Assignment: Please count the lines of the records below that contain the word "should". Reply with the number only.

Items listed in a dataset:
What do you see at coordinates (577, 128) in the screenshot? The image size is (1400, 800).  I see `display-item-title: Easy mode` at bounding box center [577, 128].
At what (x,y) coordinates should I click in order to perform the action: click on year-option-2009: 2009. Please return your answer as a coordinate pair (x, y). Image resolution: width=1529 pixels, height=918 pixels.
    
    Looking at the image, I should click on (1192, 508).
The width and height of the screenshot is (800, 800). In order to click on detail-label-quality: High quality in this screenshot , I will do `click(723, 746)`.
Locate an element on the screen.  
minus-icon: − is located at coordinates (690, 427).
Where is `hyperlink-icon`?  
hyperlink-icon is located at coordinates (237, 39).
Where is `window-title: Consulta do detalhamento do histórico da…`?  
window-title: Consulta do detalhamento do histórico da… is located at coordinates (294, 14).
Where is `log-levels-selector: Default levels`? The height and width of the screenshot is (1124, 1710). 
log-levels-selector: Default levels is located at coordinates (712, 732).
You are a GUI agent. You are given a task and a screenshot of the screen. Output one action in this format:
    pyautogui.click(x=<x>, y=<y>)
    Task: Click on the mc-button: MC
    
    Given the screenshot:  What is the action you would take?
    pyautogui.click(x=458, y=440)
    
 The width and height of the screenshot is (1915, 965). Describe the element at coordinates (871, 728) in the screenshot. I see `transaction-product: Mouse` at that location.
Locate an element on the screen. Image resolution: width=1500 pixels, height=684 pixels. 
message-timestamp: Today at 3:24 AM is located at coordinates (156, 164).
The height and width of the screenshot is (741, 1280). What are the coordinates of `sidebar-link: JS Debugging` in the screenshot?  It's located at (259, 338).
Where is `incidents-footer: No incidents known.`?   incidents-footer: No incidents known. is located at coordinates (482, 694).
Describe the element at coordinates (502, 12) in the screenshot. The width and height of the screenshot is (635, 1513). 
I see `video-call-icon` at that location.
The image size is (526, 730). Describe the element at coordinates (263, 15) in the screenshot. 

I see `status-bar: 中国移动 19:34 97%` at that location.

Answer area: 2